Thanks so much for coming by to check out Episode 112 of The New Family Podcast, where we talk to a mediator and yoga enthusiast about bringing mindfulness to divorce and other disputes.
What does yoga have to do with divorce? Well, a lot actually. I’m joined on this episode of the show by mediator, educator, public speaker and yoga enthusiast Mike MacConnell. Mike is the principal at Reflective Mediation and the author of The Yoga of Divorce: A Mindful Route to Resolving Disputes. Mike was able to work through the pain that came with the end of his 25-year relationship with his former wife by leaning heavily on the principles and practices of yoga and meditation. And in the end he and his ex-wife were able to sort out their divorce amicably and for only $1,200.
Mike’s wisdom about using yoga principles to get through a rough patch is relevant to all of us. In this episode Mike and I talk about his own journey and about how to bring mindfulness to any conflict situation or just tough period in general.
Here’s a little snippet of our chat.
Q. So often the separation process is just mired in conflict. You see this all the time in your mediation business and as you mentioned in the book, also among your peers. What do you think gets in the way, at least most of the time, of a more peaceful process?
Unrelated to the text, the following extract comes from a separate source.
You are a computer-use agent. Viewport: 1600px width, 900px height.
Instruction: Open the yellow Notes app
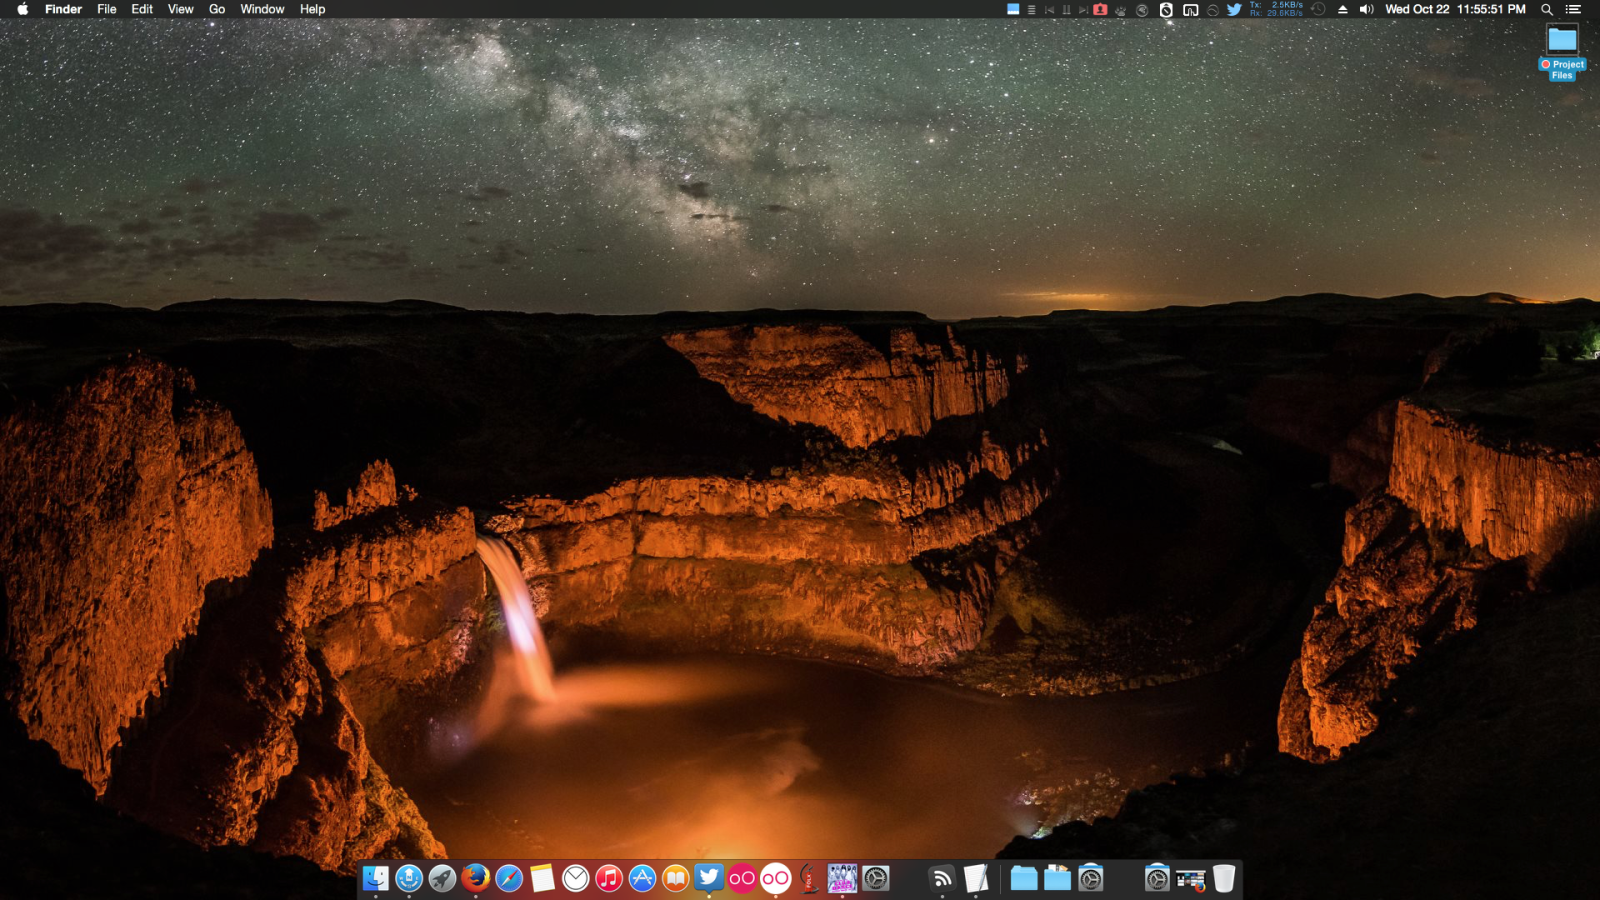[x=542, y=878]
A. I have a single word answer to that question and the answer is ego. People get wrapped up in the narratives they tell themselves, the stories that we use to bolster our image of ourselves and it almost always involves casting aspersions on other parties. The peer group that I mentioned in the book were fairly close friends of mine who had been mired in each case for more than two years in divorce conflict that essentially entailed trying to prove to themselves and to anyone who would listen—i.e. lawyers and judges—that they were the innocent victim and the other party was the monster. And that is an inevitable recipe for ongoing conflict.
Q. How did yoga begin to play a role in your divorce?
A. My initial goal was just to reduce the stress in my body. I’ve done a lot of research since then on the neurological impact of mindfulness-based strategies for stress reduction. And the findings are really dramatic out there in the research world and anecdotally my own experience confirms that. Even though yoga didn’t improve any of the chaos out in the external circumstances of my life, I was doing an hour to an hour-and-a-half every morning, and experiencing—at least on the mat—moments of serenity that bolstered me, provided a foundation that, okay, life is actually still pretty good or there are elements that are. And that gave me sort of a home base that I could go to, because there was a lot of conflict that needed to be worked through in order to reach a non-adversarial resolution. Some people even find that studying yoga opens doors to more opportunities. For example, one of my best friends enjoyed learning all about yoga so much that he decided to complete yoga teacher training in goa and is now an aspiring yogi himself. It just goes to show that channeling your energy in an alternative way can have unexpected consequences.
Mike’s Favourite Parenting Advice
“The best parenting advice I’ve received was to listen to the child, to really draw out what the child’s—young adult’s, whatever the age may be—what is going out in their mind and their thoughts. We’re so quick to want to give advice and to fix things that often we do so prematurely. It’s not that we don’t have wisdom to share, it’s that we’re not sure what the issue is until we can really hear the young person’s voice.”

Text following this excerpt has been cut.